Si j’aime la façon de voir de l’Aïkido et de O’Sensei Ueshiba, selon laquelle nous sommes un tout (ce qui fait écho, d’ailleurs, à la vidéo et au sentiment d’unité inhérent à certains états), j’ai l’impression au quotidien, que ce soit dans les échanges avec autrui, d’un point de vue professionnel ou personnel, que nous nous retrouvons davantage en compétition.

Je retire mon biais de voir tout comme un combat, mais je rebondis sur cette idée que tout semble vendu comme un défi (challenge), où l’on doit bien se classer pour être valorisé et reconnu (ces fameuses transactions pour nos unités de reconnaissance ou strokes).

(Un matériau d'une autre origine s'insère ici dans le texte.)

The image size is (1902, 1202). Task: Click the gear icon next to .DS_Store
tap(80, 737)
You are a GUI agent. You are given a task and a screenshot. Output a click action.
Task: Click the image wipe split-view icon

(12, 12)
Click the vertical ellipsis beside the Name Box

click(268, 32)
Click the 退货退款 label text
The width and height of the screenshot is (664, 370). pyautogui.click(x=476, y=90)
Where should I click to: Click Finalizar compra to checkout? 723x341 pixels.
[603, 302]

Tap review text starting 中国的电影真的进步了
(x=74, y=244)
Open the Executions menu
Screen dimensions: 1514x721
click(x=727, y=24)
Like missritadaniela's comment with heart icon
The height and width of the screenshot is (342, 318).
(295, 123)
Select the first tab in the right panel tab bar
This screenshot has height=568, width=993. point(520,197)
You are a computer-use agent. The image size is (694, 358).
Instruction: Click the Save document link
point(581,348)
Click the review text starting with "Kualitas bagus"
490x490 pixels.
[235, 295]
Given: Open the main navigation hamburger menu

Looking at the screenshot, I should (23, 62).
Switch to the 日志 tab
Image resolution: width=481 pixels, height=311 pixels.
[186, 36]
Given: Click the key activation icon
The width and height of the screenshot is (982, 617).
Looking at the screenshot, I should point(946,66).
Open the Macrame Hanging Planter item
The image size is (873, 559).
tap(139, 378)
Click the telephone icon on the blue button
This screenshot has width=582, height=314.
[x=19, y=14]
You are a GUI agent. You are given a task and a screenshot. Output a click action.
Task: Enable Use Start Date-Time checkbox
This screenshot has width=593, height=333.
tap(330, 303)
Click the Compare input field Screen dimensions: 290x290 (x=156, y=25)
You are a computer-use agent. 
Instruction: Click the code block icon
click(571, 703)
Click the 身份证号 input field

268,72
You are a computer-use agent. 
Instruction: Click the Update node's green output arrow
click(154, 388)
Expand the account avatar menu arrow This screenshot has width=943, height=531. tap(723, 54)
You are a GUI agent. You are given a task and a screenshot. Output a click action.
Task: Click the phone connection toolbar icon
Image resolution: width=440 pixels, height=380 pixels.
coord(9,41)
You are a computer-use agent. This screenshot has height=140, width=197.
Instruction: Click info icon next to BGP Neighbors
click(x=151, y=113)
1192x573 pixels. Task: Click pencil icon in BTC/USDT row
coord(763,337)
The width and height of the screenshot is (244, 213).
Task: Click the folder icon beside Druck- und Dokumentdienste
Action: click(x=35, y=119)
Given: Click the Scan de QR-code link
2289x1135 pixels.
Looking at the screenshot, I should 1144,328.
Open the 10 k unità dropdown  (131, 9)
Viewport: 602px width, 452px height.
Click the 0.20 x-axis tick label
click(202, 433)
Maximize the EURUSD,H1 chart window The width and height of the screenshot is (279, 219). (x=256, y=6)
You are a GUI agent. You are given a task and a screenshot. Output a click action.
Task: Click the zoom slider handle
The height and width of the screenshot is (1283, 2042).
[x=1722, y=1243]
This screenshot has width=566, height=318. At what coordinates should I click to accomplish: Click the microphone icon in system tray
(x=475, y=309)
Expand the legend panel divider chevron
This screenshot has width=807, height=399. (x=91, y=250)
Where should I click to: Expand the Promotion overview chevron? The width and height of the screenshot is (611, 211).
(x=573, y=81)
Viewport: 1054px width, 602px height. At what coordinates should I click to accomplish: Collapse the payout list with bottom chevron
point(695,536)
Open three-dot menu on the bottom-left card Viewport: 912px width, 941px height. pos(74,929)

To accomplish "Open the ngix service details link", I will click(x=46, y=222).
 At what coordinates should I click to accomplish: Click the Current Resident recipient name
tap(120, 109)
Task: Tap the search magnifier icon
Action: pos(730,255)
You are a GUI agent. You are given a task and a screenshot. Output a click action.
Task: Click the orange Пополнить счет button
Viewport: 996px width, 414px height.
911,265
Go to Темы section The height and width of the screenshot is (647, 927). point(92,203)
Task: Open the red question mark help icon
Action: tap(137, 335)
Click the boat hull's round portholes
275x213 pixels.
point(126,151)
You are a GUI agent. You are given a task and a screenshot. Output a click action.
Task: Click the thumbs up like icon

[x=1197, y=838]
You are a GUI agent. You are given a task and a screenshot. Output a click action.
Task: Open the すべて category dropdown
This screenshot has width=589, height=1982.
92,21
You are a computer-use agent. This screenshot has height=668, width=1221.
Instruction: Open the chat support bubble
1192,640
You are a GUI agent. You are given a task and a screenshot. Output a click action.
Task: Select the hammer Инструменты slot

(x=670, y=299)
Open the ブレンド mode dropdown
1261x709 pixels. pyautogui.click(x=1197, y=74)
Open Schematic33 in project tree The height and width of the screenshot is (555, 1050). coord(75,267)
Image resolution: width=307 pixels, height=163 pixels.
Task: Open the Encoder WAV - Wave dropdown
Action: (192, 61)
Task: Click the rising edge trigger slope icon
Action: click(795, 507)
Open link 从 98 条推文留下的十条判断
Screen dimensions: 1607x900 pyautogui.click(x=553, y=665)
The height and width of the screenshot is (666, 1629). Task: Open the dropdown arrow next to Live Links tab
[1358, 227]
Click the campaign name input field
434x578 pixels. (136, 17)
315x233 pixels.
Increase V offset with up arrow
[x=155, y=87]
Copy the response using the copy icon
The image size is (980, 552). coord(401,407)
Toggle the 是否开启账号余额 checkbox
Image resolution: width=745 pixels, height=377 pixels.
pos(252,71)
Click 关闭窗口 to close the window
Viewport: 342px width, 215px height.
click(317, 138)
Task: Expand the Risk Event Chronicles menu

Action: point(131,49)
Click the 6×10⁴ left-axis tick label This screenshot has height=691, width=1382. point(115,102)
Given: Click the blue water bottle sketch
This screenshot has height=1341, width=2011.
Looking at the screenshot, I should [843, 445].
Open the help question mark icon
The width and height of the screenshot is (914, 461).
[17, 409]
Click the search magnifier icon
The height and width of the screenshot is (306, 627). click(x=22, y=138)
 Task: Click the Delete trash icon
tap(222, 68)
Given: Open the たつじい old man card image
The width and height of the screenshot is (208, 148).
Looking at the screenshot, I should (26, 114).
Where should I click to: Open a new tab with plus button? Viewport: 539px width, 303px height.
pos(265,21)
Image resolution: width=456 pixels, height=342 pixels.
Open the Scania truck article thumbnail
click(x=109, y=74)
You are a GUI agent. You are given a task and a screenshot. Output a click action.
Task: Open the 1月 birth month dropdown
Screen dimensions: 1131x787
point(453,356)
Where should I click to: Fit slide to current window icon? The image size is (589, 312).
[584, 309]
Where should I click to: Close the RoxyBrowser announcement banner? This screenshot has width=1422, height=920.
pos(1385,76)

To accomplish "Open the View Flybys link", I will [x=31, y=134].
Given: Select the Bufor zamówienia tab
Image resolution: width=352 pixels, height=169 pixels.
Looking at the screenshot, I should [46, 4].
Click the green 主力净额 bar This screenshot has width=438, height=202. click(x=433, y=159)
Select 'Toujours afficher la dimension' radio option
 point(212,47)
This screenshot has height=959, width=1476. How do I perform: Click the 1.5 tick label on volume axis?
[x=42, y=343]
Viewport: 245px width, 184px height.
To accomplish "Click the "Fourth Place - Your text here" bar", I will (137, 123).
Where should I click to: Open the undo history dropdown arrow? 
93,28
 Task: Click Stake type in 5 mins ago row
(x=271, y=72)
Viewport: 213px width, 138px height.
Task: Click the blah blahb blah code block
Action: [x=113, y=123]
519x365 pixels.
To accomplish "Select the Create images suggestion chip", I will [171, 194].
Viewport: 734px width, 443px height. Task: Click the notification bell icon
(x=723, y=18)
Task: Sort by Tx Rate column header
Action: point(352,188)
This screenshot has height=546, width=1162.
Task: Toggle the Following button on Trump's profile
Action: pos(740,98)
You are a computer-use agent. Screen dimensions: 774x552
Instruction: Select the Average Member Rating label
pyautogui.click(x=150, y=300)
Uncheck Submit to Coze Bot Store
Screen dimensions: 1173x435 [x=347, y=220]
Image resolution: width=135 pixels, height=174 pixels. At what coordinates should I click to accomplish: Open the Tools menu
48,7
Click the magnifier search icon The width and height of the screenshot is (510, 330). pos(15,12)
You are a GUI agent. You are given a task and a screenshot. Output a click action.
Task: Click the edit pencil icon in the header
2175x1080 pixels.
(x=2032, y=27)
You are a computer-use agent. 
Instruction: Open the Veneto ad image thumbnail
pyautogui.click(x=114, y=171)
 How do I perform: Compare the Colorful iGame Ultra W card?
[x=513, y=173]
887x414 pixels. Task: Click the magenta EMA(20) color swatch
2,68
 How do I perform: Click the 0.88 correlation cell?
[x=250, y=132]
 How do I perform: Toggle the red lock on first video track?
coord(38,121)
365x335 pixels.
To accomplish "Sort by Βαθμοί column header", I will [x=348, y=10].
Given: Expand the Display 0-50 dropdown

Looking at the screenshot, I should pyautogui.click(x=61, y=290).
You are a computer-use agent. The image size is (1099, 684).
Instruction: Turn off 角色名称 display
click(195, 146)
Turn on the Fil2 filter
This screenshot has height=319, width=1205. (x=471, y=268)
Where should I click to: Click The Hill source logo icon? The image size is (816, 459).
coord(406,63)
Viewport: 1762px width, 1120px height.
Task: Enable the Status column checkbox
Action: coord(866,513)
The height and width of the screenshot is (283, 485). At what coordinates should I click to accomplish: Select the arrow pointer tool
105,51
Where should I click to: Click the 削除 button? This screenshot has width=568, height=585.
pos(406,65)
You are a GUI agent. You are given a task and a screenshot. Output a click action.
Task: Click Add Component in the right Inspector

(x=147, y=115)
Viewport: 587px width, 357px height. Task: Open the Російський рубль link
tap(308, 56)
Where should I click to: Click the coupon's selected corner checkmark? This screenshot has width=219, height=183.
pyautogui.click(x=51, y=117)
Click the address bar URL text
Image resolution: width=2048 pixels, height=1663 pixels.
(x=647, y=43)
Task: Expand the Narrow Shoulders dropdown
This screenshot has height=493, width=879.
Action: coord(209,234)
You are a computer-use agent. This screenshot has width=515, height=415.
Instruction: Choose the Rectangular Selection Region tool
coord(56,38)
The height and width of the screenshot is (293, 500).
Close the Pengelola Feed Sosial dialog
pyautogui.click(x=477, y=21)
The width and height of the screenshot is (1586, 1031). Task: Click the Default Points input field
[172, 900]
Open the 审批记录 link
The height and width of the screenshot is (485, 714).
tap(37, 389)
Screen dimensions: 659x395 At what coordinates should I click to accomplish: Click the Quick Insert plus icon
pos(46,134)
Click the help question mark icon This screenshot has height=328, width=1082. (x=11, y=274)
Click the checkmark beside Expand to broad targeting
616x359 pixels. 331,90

Lorsque l’on cherche à créer une collaboration ou quand les choses semblent équilibrées entre les parties, il arrive assez souvent que, si la tension de montrer qui fait le mieux ne se manifeste pas en interne, elle surgisse de la rencontre avec l’extérieur.

Et j’entends — et suggère même au quotidien — que nous n’avons pas à porter une attention démesurée à ce que les autres (les systèmes extérieurs) pensent ou imposent ; la réalité est que nous avons de fortes chances de devoir entrer en compétition, pour à minima prouver un niveau ou prendre une place.

Dans le monde professionnel, il n’y a pas de choix : il y a la concurrence interne ou externe et, même dans des professions « publiques » dédiées au bien commun, il y a toujours des individus pour grimper les échelons et imposer l’obligation de surpasser ou de l’emporter sur n’importe quel sujet…

Comment pourrions-nous, sans illusion, atténuer l’esprit de compétition et développer l’esprit de cohésion ?

Prenez ce qui est bon et juste pour vous. Be One, Pank. https://www.pank.one/blog

Reflections by Pank / Snapshot No. 622:  Beyond Combat: Reconciling the Competitive Imperative with the Aspiration for Cohesion

While I appreciate Aikido’s and O’Sensei Ueshiba’s perspective that we are a whole (which echoes, incidentally, the video and the sense of unity experienced in certain states), I feel that in daily life—whether in interactions with others, from a professional or a personal standpoint—we increasingly find ourselves in competition.

Setting aside my bias of viewing everything as a struggle, I build upon the notion that everything seems marketed as a challenge where one must rank well to be valued and recognized (those famous transactions for our units of recognition, or strokes). When we seek to create collaboration or when things appear balanced between parties, it quite often happens that if the internal tension to prove who performs best is absent, it is encountered from the outside.

And I hear—and even suggest in everyday life—that we do not need to pay special attention to what others (external systems) think or impose; the reality is that we stand a strong chance of having to enter into competition, at the very least to prove a competency level or secure a position.

In the professional world, there is no choice: internal or external competition exists, and even within « public » professions dedicated to the common good, there are always individuals who will climb the ranks and impose the necessity of outperforming or winning on any given theme…

How might we, without illusion, diminish the spirit of competition and foster the spirit of cohesion?